INFORMATION PROVIDED START

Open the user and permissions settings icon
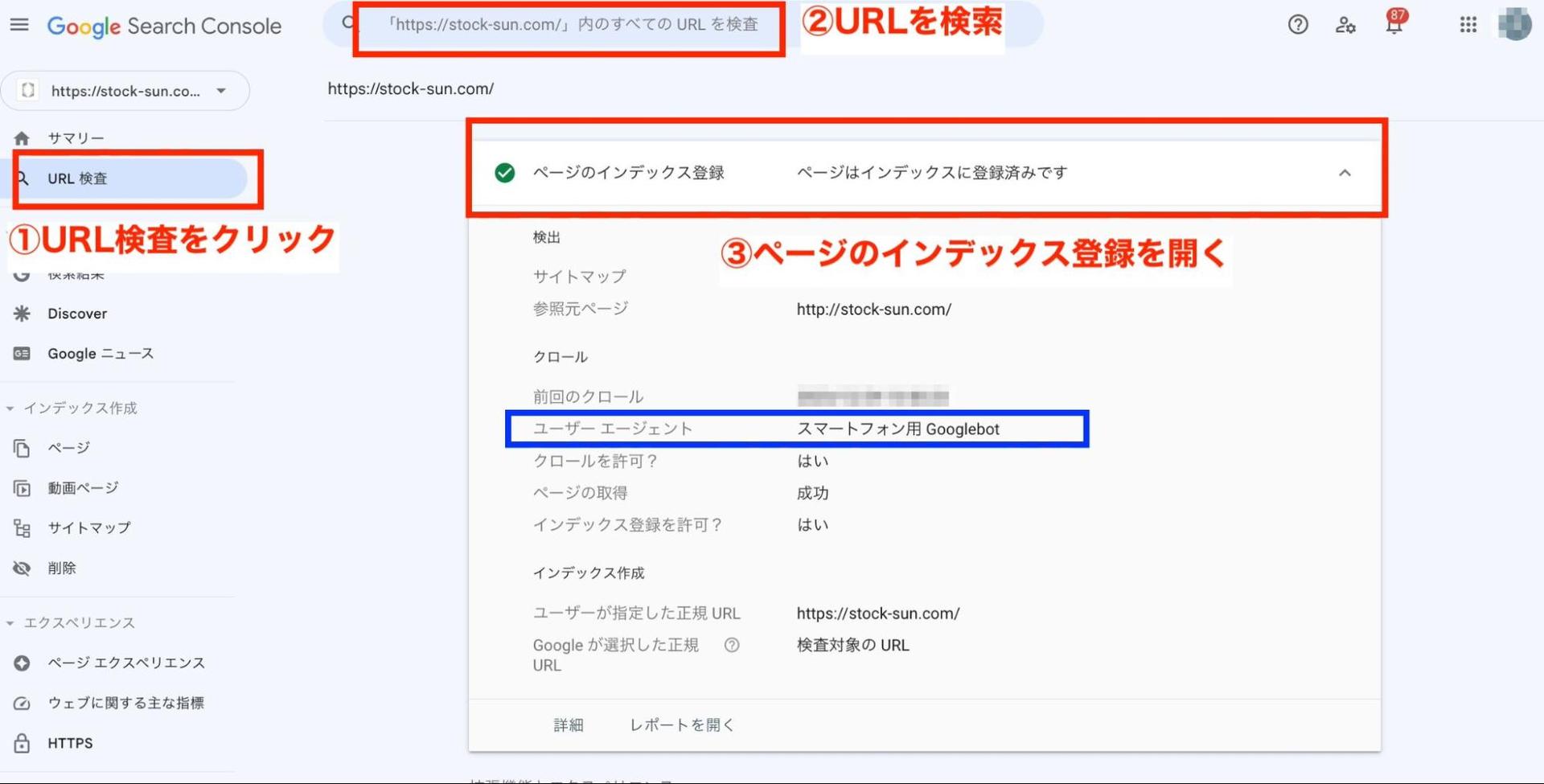The width and height of the screenshot is (1544, 784). click(1345, 26)
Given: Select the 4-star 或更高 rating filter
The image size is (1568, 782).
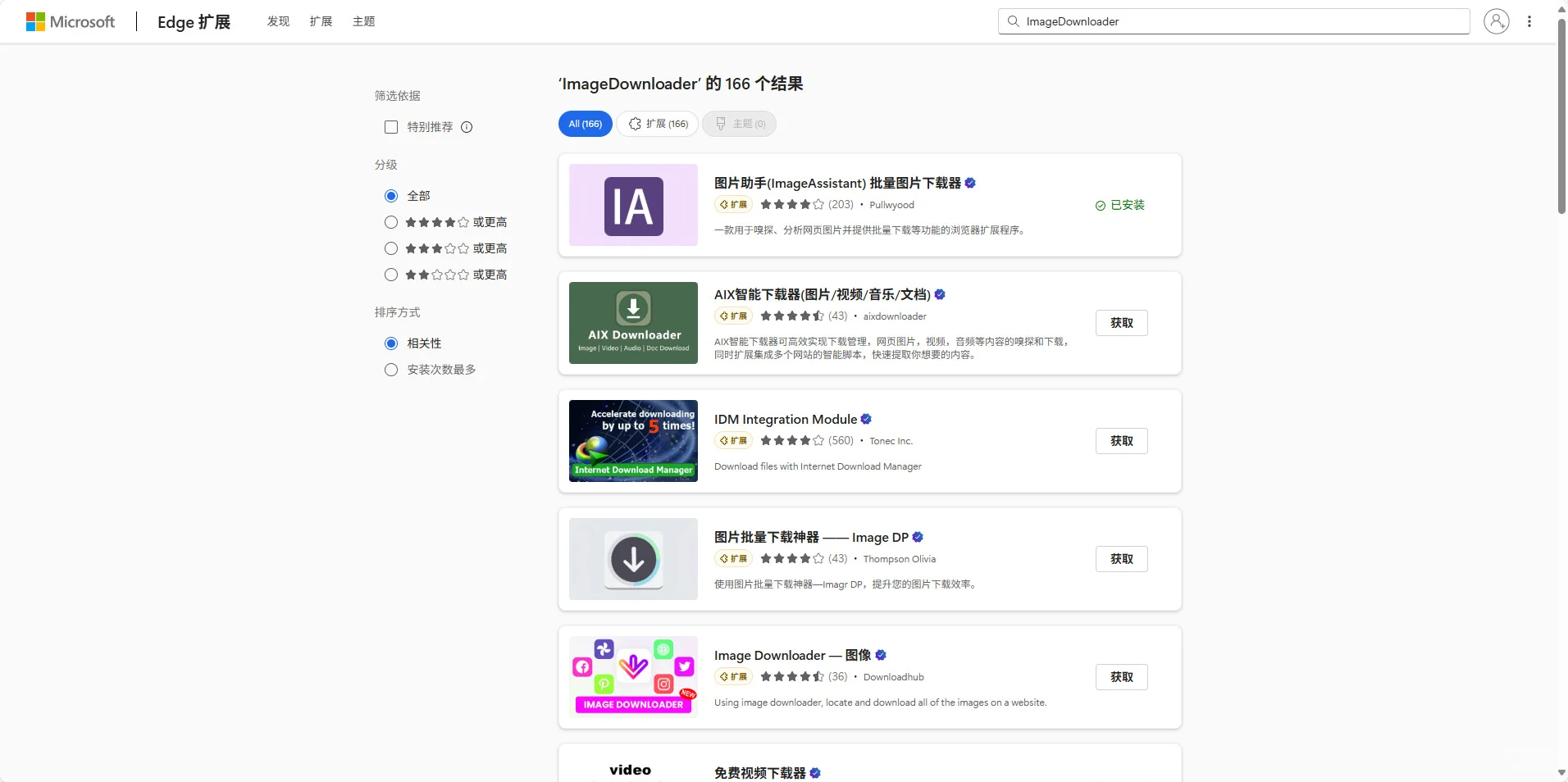Looking at the screenshot, I should pyautogui.click(x=391, y=221).
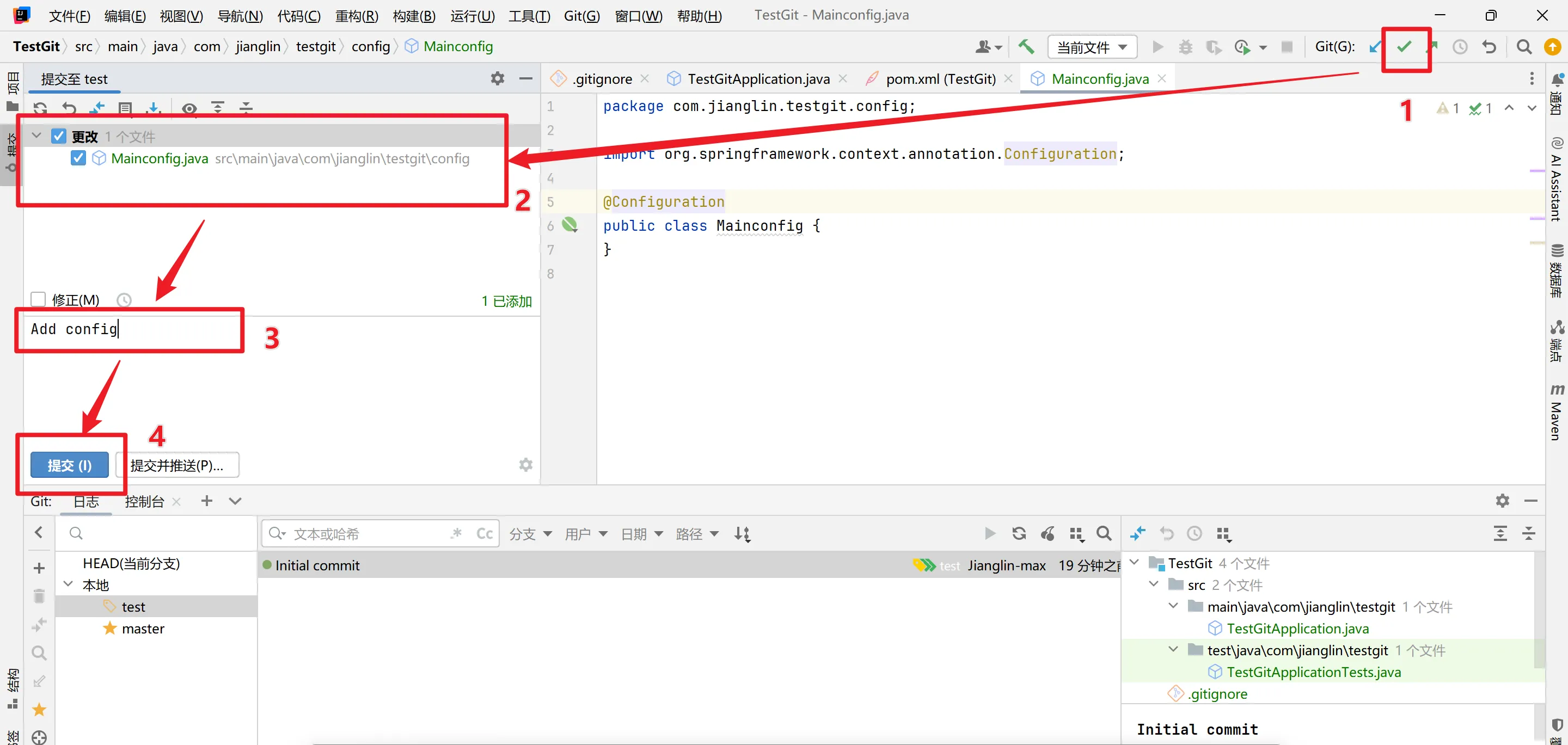Toggle the 更改 changes group checkbox

click(58, 136)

INFORMATION PROVIDED END

With the pictures excluded, retype exactly the lines from the one containing "Given: Select the 4-star 或更高 rating filter" through the last line of the listing, both ends included.

» **REPLY**
Given: Select the 4-star 或更高 rating filter
The image size is (1568, 782).
Looking at the screenshot, I should pyautogui.click(x=391, y=221).
Toggle the 更改 changes group checkbox

click(58, 136)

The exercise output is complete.